葉隠 / 聞書第一
敵を討取りたるよりは、主の爲に死にたるが手柄なり。繼信が忠義に知られたり。
新字:敵を討取りたるよりは、主の為に死にたるが手柄なり。継信が忠義に知られたり。
書き下し
敵を討ち取りたるよりは、主の為に死にたるが手柄なり。継信(つぐのぶ)が忠義に知られたり。
現代語訳
敵を討ち取ったことよりも、主君のために死んだことこそが手柄である。源義経の楯となって射られた佐藤継信の忠義が、そのことを何より物語っている。
解説
「手柄」を、敵を倒した数ではなく主君のために身を投げ出したことに置く一節です。屋島の戦いで源義経の楯となって討たれた佐藤継信の忠義が、その象徴として引かれます。葉隠は結果としての武功よりも、そこに込めた心のあり方を重んじました。
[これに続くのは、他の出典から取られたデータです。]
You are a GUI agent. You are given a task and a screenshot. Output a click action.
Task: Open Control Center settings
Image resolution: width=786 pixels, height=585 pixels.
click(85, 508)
派手な成果は目立ちますが、真に評価されるのは自分を捨てて務めを果たす姿勢だ、という価値観です。現代の仕事でも、目に見える実績の陰で、組織や仲間のために黙って責任を引き受ける働きこそが信頼を生む場面は多いでしょう。数字に表れない献身をどう見るか、を問いかけてくる言葉です。